START INPUT FOR THIS TASK
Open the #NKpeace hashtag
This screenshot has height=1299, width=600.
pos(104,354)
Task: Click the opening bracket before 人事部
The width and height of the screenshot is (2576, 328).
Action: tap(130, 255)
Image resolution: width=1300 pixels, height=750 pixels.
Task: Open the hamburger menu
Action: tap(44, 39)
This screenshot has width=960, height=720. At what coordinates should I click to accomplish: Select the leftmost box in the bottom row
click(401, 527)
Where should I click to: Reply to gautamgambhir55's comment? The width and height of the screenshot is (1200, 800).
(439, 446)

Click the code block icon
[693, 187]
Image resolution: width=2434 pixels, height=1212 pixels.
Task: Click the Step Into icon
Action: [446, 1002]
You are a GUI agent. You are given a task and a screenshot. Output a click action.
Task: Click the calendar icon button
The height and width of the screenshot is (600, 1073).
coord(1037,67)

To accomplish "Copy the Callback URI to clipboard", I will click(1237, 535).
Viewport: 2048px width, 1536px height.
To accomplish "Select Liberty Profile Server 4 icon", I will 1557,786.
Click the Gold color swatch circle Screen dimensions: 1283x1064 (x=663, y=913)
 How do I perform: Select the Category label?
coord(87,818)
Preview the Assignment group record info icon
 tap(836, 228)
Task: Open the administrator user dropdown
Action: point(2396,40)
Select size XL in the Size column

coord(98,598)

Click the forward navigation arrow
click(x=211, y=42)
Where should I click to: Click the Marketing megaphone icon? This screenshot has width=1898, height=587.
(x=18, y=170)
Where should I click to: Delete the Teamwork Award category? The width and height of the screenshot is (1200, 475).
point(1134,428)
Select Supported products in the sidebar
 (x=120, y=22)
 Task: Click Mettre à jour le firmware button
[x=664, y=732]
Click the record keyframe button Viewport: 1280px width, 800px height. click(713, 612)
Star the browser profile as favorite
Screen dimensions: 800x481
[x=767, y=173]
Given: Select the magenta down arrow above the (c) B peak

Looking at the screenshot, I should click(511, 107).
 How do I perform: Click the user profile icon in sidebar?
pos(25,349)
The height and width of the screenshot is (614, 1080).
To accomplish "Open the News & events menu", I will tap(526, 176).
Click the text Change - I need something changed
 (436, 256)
END INPUT FOR THIS TASK
• GIVEN PROBLEM:
Rewrite the items above, replacing each "Where should I click to" with "Where do I click to" and leaving everything else unchanged.

• CORRECT ANSWER:
Open the #NKpeace hashtag
This screenshot has height=1299, width=600.
pos(104,354)
Task: Click the opening bracket before 人事部
The width and height of the screenshot is (2576, 328).
Action: tap(130, 255)
Image resolution: width=1300 pixels, height=750 pixels.
Task: Open the hamburger menu
Action: tap(44, 39)
This screenshot has width=960, height=720. At what coordinates should I click to accomplish: Select the leftmost box in the bottom row
click(401, 527)
Where do I click to: Reply to gautamgambhir55's comment? The width and height of the screenshot is (1200, 800).
(439, 446)

Click the code block icon
[693, 187]
Image resolution: width=2434 pixels, height=1212 pixels.
Task: Click the Step Into icon
Action: [446, 1002]
You are a GUI agent. You are given a task and a screenshot. Output a click action.
Task: Click the calendar icon button
The height and width of the screenshot is (600, 1073).
coord(1037,67)

To accomplish "Copy the Callback URI to clipboard", I will click(1237, 535).
Viewport: 2048px width, 1536px height.
To accomplish "Select Liberty Profile Server 4 icon", I will 1557,786.
Click the Gold color swatch circle Screen dimensions: 1283x1064 (x=663, y=913)
 How do I perform: Select the Category label?
coord(87,818)
Preview the Assignment group record info icon
 tap(836, 228)
Task: Open the administrator user dropdown
Action: point(2396,40)
Select size XL in the Size column

coord(98,598)

Click the forward navigation arrow
click(x=211, y=42)
Where do I click to: Click the Marketing megaphone icon? This screenshot has width=1898, height=587.
(x=18, y=170)
Where do I click to: Delete the Teamwork Award category? The width and height of the screenshot is (1200, 475).
point(1134,428)
Select Supported products in the sidebar
 (x=120, y=22)
 Task: Click Mettre à jour le firmware button
[x=664, y=732]
Click the record keyframe button Viewport: 1280px width, 800px height. click(713, 612)
Star the browser profile as favorite
Screen dimensions: 800x481
[x=767, y=173]
Given: Select the magenta down arrow above the (c) B peak

Looking at the screenshot, I should click(511, 107).
 How do I perform: Click the user profile icon in sidebar?
pos(25,349)
The height and width of the screenshot is (614, 1080).
To accomplish "Open the News & events menu", I will tap(526, 176).
Click the text Change - I need something changed
 (436, 256)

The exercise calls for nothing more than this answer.